The short wine list had 15 labels ranging in price from £26 to £58.50 with a median price of £35 and a pretty outrageous average markup to retail price of 4.1 times. Sample references were Riesling Trocken Ruppertsberger Pfalz 2018 at £35 for a bottle that you can find in the high street for £16, Chono Syrah 2016 at £42 compared to its retail price of £11, and Albarino Genio Y Figura Bodegas Attis 2017 at £44 for a wine that will set you back £11 in the high street. Alternatively there was Lion Lager at £5.40 for a small 330 ml bottle, compared to £1.83 in a shop.
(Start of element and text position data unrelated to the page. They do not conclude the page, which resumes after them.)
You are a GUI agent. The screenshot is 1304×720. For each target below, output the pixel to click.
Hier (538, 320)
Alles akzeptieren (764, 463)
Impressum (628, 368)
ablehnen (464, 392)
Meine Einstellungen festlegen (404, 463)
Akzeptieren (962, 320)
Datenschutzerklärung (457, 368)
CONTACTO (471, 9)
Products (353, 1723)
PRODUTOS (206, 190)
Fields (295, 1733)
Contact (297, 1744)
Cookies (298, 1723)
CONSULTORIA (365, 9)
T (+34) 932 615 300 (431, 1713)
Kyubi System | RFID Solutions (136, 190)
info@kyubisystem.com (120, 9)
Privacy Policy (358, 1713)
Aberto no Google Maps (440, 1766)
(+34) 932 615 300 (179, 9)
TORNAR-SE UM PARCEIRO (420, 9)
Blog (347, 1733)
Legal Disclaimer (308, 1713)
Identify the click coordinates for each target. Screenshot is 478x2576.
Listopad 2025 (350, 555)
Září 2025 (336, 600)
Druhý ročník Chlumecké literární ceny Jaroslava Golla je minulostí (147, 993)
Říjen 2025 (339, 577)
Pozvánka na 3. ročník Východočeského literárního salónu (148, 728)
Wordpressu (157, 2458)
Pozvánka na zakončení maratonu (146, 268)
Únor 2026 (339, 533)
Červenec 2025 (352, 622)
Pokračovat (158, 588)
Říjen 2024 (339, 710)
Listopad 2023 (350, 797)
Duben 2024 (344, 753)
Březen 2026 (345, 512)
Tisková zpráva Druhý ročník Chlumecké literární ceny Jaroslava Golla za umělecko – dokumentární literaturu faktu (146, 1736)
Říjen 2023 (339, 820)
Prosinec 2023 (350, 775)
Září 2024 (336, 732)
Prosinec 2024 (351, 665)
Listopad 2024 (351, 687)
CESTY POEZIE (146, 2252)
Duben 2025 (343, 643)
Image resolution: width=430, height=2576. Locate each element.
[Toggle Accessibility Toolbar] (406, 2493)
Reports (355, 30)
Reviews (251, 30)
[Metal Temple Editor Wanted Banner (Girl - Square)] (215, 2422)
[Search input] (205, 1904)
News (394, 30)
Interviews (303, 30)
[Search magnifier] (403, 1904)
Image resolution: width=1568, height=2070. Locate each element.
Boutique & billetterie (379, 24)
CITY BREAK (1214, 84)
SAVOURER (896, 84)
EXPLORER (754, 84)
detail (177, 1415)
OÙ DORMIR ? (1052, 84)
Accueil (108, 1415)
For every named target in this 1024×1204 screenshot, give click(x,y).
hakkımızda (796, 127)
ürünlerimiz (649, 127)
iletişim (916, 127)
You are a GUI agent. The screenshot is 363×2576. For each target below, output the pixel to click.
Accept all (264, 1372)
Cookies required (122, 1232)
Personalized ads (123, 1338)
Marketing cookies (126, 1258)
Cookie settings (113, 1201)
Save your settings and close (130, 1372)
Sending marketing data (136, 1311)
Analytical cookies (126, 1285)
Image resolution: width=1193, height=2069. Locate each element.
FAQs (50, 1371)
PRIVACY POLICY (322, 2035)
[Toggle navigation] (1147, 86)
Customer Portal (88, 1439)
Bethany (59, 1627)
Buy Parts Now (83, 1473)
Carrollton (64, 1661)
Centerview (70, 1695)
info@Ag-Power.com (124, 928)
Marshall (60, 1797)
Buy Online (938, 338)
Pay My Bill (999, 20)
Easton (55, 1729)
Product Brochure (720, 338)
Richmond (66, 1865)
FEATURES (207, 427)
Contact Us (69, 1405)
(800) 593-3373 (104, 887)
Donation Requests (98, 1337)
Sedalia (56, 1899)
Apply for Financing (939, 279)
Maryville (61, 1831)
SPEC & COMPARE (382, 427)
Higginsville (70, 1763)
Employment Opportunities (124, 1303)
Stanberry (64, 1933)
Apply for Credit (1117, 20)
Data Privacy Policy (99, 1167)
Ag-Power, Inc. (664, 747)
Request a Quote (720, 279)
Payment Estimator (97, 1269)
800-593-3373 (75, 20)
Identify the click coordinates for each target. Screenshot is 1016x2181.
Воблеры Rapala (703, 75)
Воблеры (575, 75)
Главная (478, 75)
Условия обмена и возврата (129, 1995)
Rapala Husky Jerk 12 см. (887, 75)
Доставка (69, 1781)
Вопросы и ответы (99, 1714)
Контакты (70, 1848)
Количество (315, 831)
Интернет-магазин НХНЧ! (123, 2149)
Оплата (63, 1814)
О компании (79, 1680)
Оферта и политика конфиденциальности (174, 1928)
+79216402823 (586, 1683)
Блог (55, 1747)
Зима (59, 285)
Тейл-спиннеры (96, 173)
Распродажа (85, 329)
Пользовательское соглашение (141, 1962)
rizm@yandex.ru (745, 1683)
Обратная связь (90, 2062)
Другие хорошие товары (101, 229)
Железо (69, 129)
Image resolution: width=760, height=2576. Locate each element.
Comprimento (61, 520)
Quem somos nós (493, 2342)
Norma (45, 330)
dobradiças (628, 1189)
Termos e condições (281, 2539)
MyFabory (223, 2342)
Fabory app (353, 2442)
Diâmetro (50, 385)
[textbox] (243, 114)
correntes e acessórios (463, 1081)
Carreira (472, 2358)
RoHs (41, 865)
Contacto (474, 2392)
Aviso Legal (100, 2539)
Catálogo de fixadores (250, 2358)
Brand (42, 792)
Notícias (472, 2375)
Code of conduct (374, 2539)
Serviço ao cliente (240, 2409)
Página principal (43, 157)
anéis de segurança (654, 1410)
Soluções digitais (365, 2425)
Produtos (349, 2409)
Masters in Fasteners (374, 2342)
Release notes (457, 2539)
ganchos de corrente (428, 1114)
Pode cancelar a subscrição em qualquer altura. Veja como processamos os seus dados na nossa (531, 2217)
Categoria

The best dish that we tried was the very first one, a trio of deep-fried fish cutlets made using mackerel blended with spices. This had a crisp batter and an enjoyable mackerel filling that was nicely enlivened by a blend of spices (14/20). “Aunty Mo’s Chatti Roast” had beef that was fried with green chillies, onions, tomato and spices, served on a bed of noodles. It resembled in appearance a beef rendang, but the beef here was not as tender as one might hope, being a touch chewy, though the noodles were cooked well enough. It did also have a decent kick of spice (12/20).

Monkfish curry is apparently a speciality of the restaurant, but I wasn't especially taken with it. Monkfish is a tricky fish that becomes overcooked if you as much as look at it harshly, and the one here, despite resting in a curry sauce, possessed that slightly cardboard chewiness that overcooked monkfish has. The coconut-based curry sauce flavoured with turmeric that came with it was decent (10/20).

Ceylon chicken curry was cooked on the bone, served with a coconut milk-based curry flavoured with tamarind, which gave a little sweetness. The curry was pleasant but the chicken was stringy and had little flavour of its own (barely 11/20). Parippu is a dhal made with red split lentils cooked with coconut milk, turmeric and spices. This was reasonable, the texture of the lentils a touch mushy but the spices coming through all right (12/20). A plain hopper or appam had reasonable texture, though I have had better ones elsewhere in London, never mind in southern India (11/20). Rotis were disappointing, being very hard indeed in texture, resembling biscuits more than bread (8/20 is kind).

Service was adequate, though getting attention was not always easy. The bill came to £32 per person with just water to drink. If you had three courses and shared a bottle of wine then a typical cost per head might come to around £45 or so. To be honest this seems quite a lot given the rather variable quality of the food. Kolamba provided a harmless enough experience but I would not rush back.